Seattle Seahawks cornerback Richard Sherman stands by his conviction: all lives matter and he’s tired of blacks talking about “black lives matter” (BLM) when black on black crime is rampant.
Of the BLM movement, he told the Sports blog, The UnDefeated:
“Some of them are peaceful and understandable and some of them are very radical and hard to support. Any time you see people who are saying, ‘Black Lives Matter,’ and then saying it’s time to kill police, then it is difficult to stand behind that logic. They are generalizing police just like they are asking police not to generalize us. It is very hypocritical. So, in that respect, I find it difficult to fully support that movement.
“I stand by what I said that All Lives Matter and that we are human beings. And speaking to police, I want African-Americans and everybody else treated decently. I want them treated like human beings. And I also want the police treated like human beings. I don’t want police officers just getting knocked off in the street who haven’t done anything wrong.
“Those are innocent lives.”
Sherman also addressed the topic of “institutional racism.”
“There is low funding for education and very few jobs to go around. But there are also people who work hard to take care of their families. My parents did a great job, same inner city, Watts, South Central, [California]. They worked hard, didn’t make the most money, but took care of the kids in the neighborhood, took care of us, made ends meet, kept us out of gangs and all the nonsense. But I think there is also a mentality that we want to blame someone else for black fathers not being there for all these people having all these kids and nobody raising them. We want to say that’s systematic, but when do we stop saying it’s systematic and move forward and make a difference?”

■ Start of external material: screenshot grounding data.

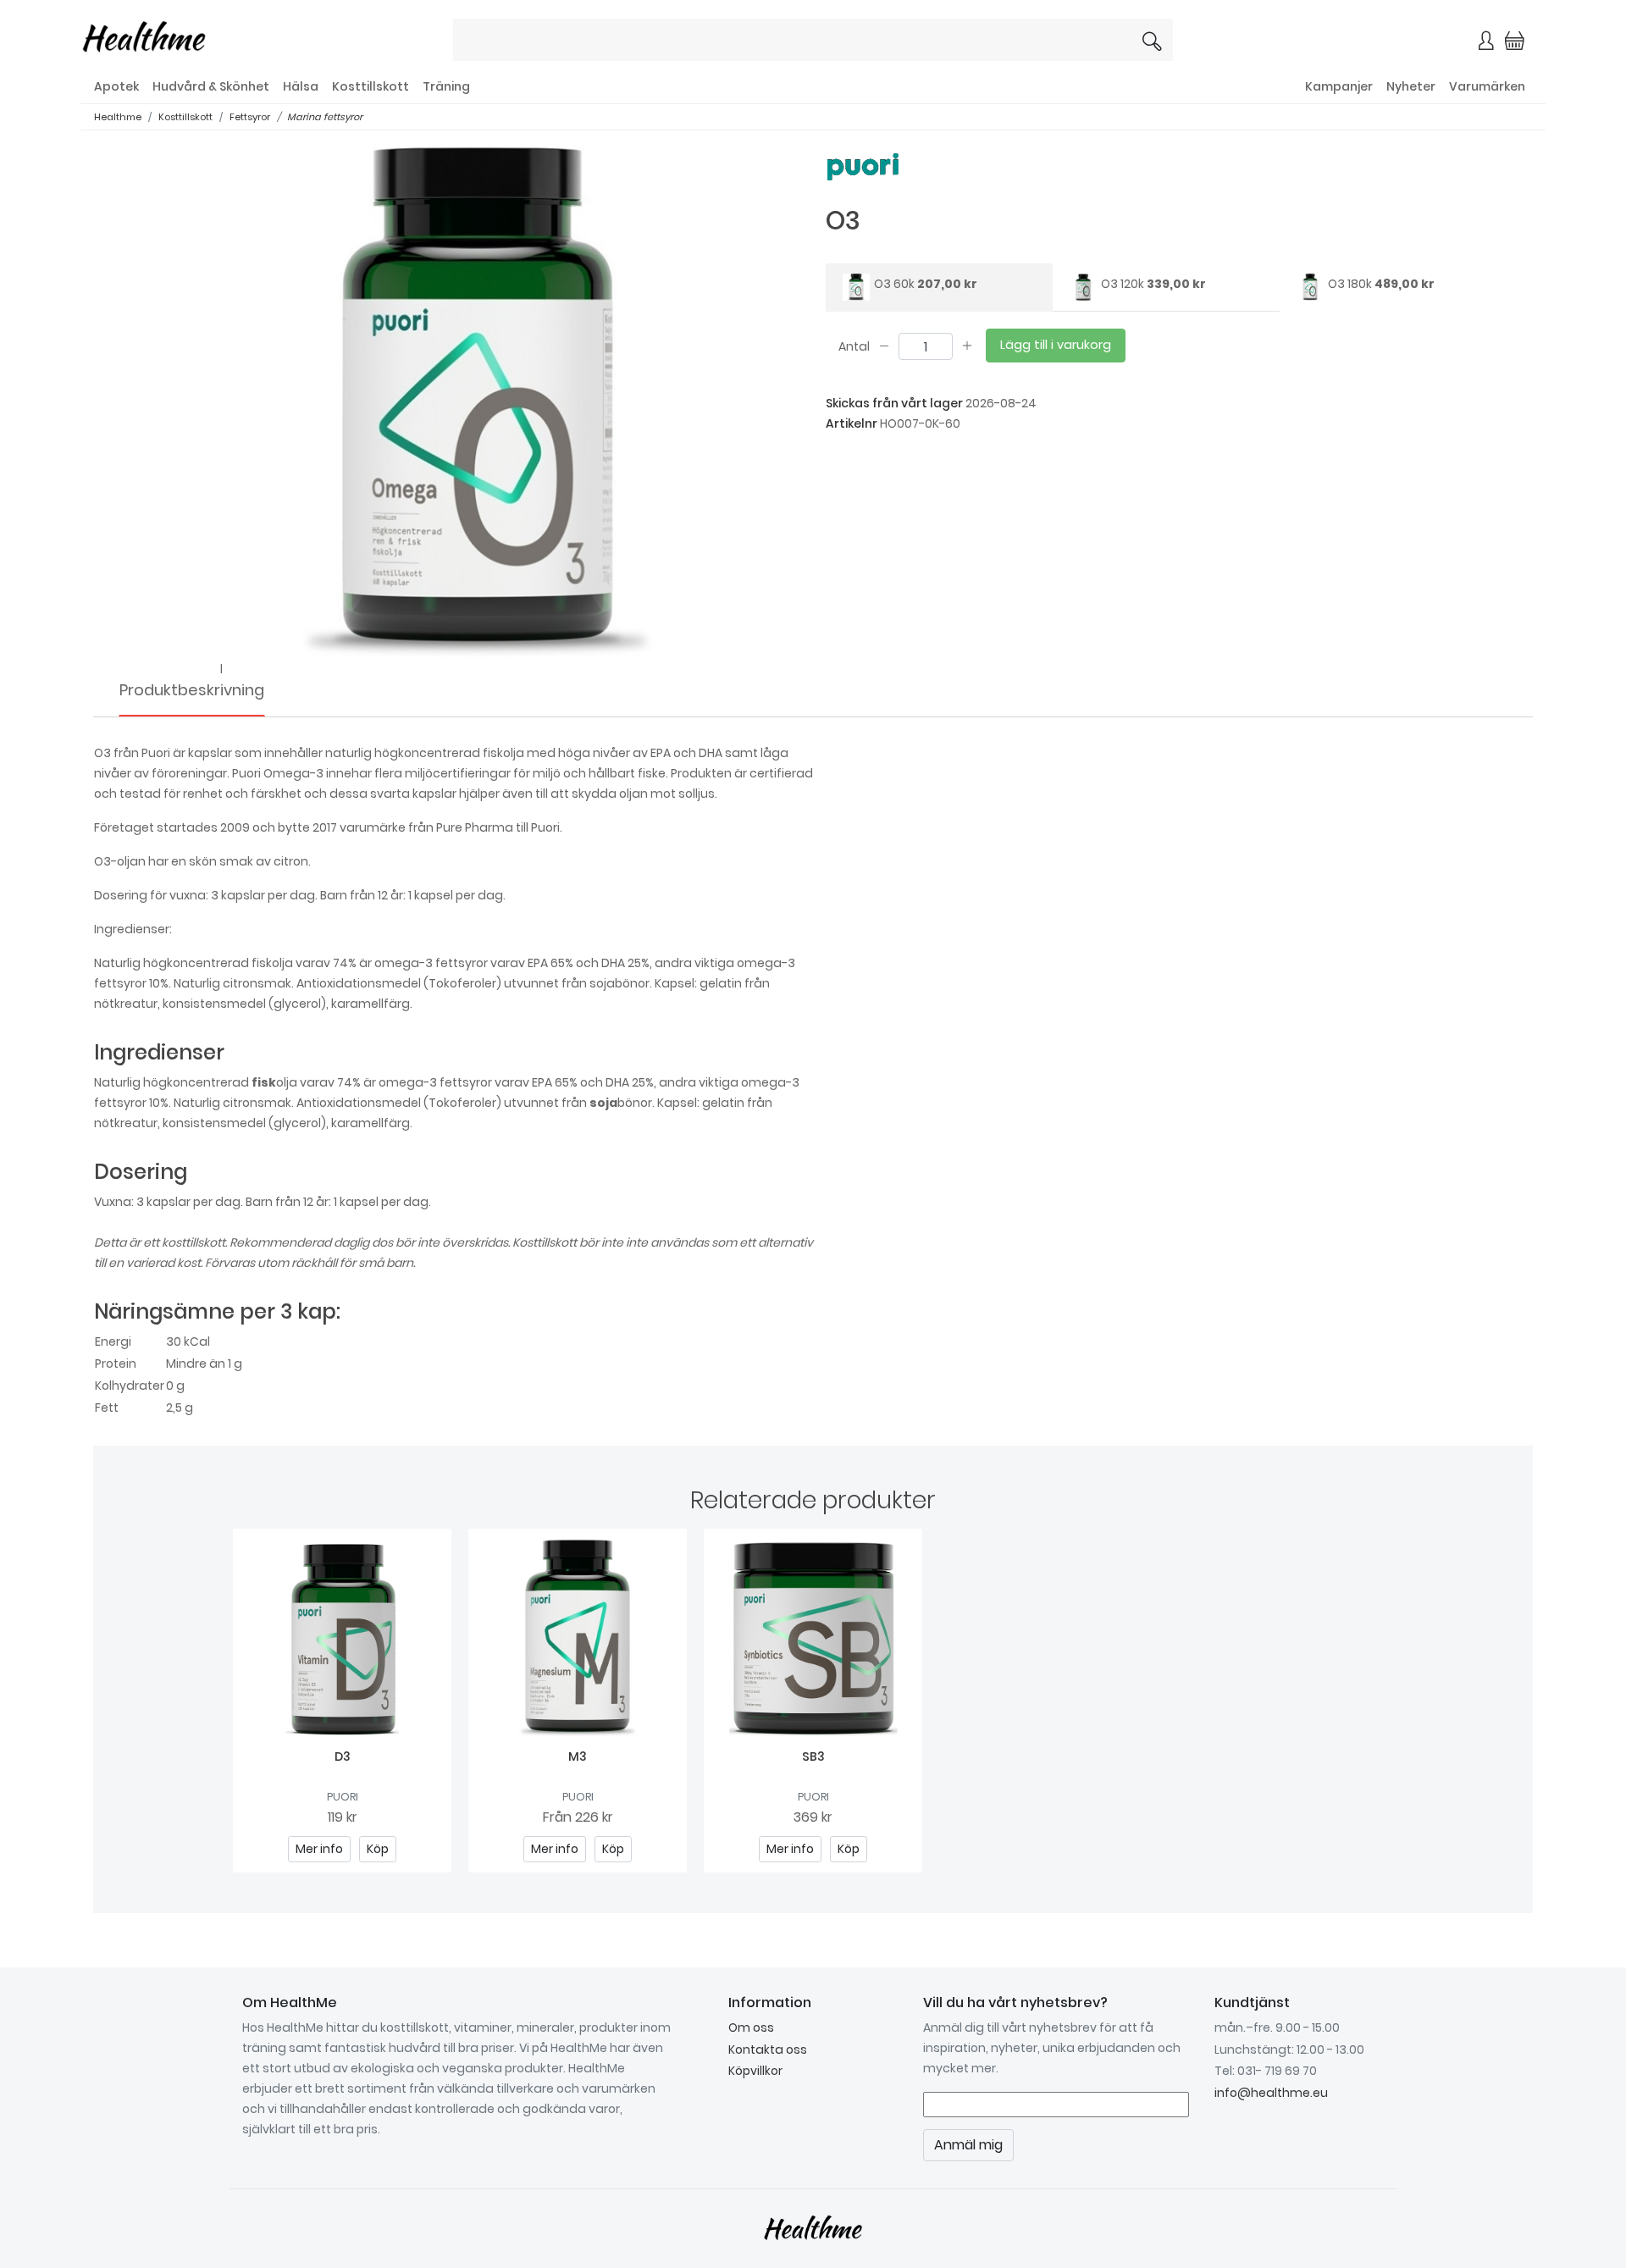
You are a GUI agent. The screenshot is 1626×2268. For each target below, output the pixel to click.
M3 (577, 1756)
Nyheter (1410, 86)
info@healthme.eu (1271, 2092)
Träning (446, 86)
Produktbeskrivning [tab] (191, 689)
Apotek (116, 86)
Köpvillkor (755, 2070)
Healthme (117, 117)
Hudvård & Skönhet (210, 86)
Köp (378, 1848)
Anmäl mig (968, 2145)
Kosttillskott (370, 86)
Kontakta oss (767, 2049)
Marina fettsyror (324, 117)
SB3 (813, 1756)
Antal (854, 345)
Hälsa (300, 86)
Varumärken (1487, 86)
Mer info (319, 1848)
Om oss (751, 2027)
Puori (342, 1797)
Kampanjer (1339, 86)
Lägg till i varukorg (1055, 344)
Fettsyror (250, 117)
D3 (343, 1756)
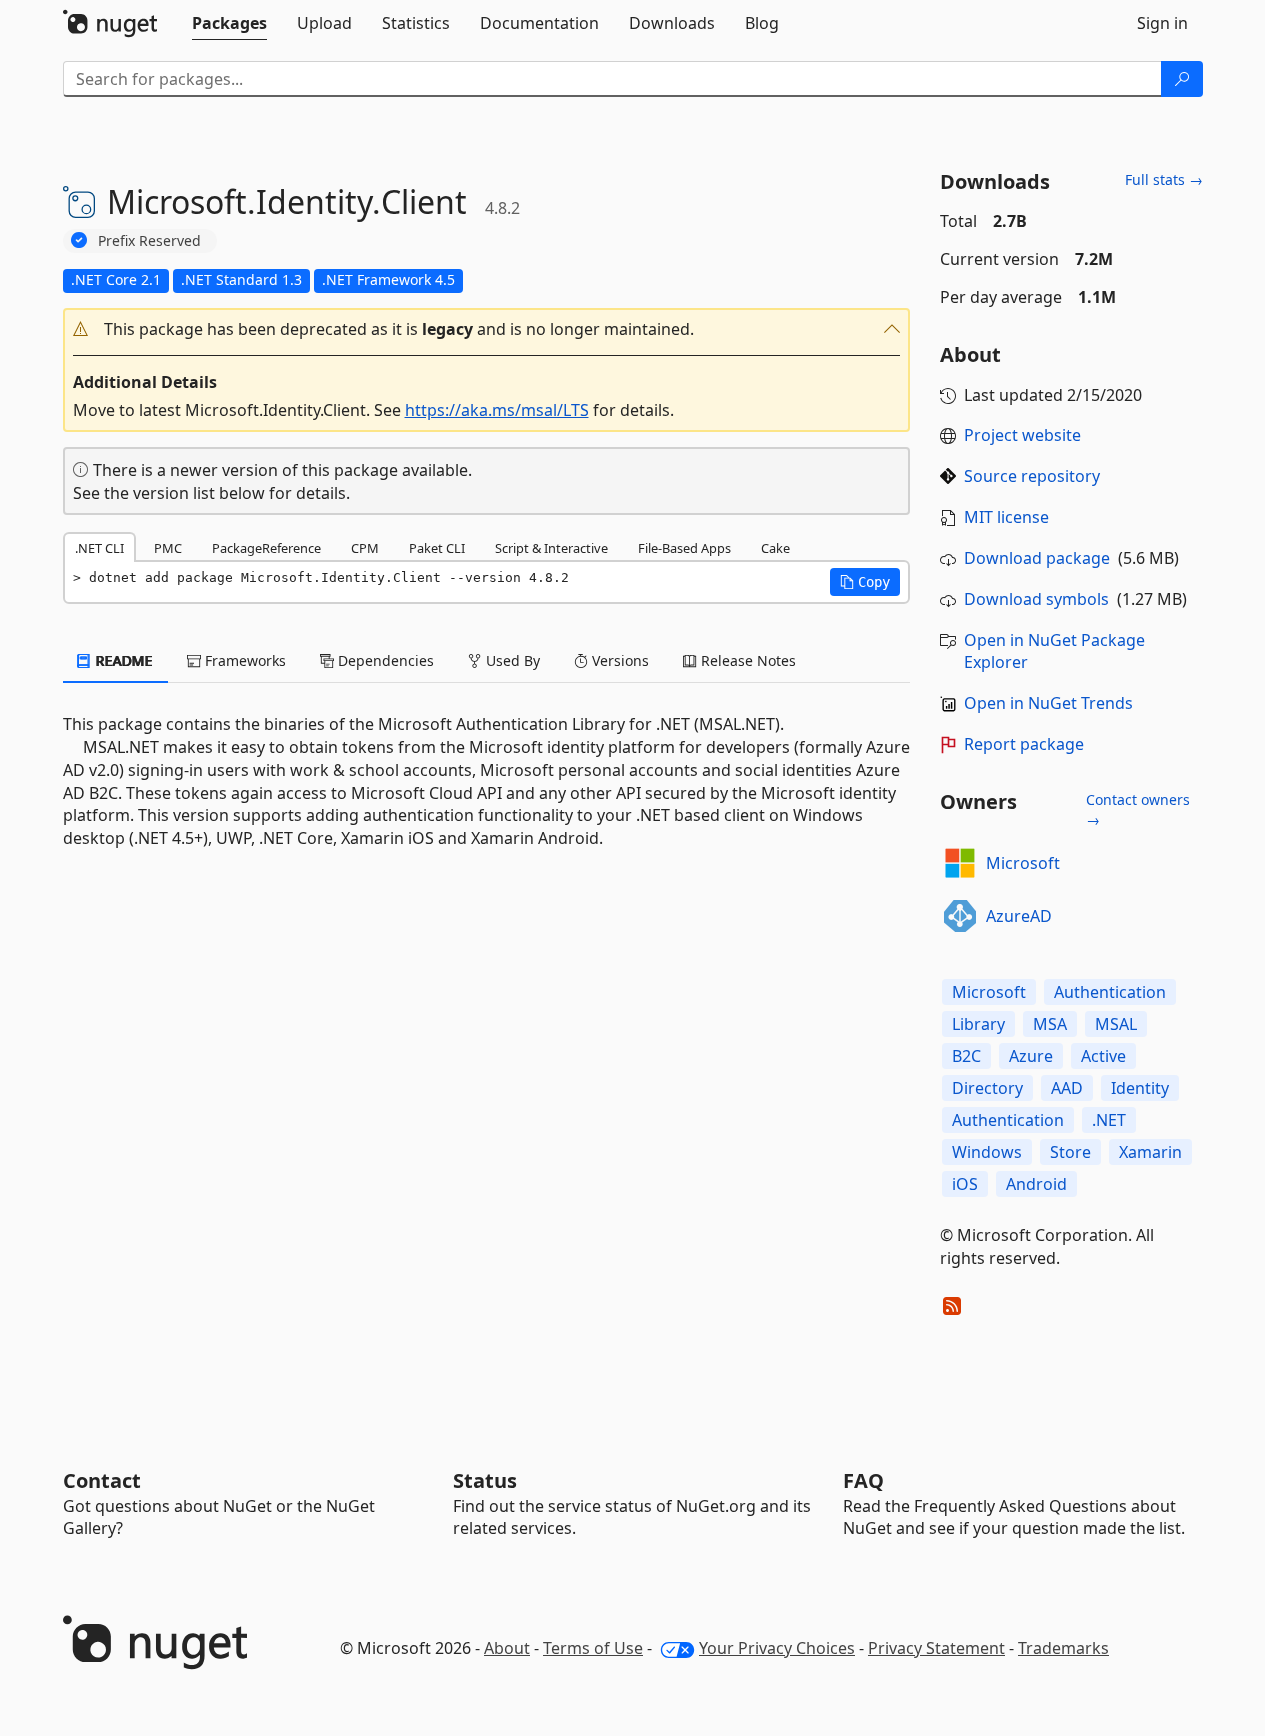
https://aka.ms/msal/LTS (497, 410)
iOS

His comments sparked a wave of criticism on social media, and he’s still getting backlash. His response continues to be a class act and role model for young students and athletes:
Everything is possible through hard work and dedication. I will help them understand that circumstances do not dictate your future
— Richard Sherman (@RSherman_25) July 27, 2016
Being a Critic takes no talent…. Persevering and perusing a dream takes courage…. Keep believing
— Richard Sherman (@RSherman_25) July 27, 2016
Last year, Sherman spoke at a press conference about the Black Lives Matter movement. He told reporters of his own experience as a black man, who earned a 4.2 GPA in high school while also being a star athlete who grew up “living in the hood.” He broke records at Stanford University and became a professional football player. He said:
Because from personal experience, living in the hood, living in the inner city, you deal with things, you deal with people dying. I dealt with a best friend getting killed. It was two 35-year-old black men. Wasn’t no police officer involved, wasn’t anybody else involved. I didn’t hear anybody shout black lives matter then. I think that’s the point we need to get to. We need to deal with our own internal issues before we start pointing fingers and start attacking other people. We need to solidify ourselves as a people and deal with our issues because I think, as long as we have black on black crime, and one black man killing another, if black lives matter, then they should matter all of the time.
“You should never let somebody get killed — that’s somebody’s son, that’s somebody’s brother, that’s somebody’s friend. So you should always keep that in mind.
“And there’s a lot of dealings with police officers right now, I don’t think all cops are bad. You know, I think there’s some great cops out there, who do everything in their power to uphold the badge and uphold the honor and protect the people in society. But there are bad cops, and I think that also needs to be addressed. I think the police officers we have right now — you know, some of it is being brought to light, because of video cameras, everybody has a camera phone. But these are things a lot of us have dealt with our whole lives. And I think right now is a perfect time to deal with it. The climate we’re in … everybody’s being more accepting, you know, so I think the ignorance should stop. I think people realize that, at the end of the day, we’re all human beings. So, you know, before we’re black, white, Asian, Polynesian, Latino — we’re humans. So, it’s up to us to stop it. Thank you.”
Sherman was born and raised in Compton, California. He was the first student in 20 years admitted to Stanford University who qualified on both academic and athletic merit.
This season he will reportedly earn $12.5 million playing for the Seattle Seahawks.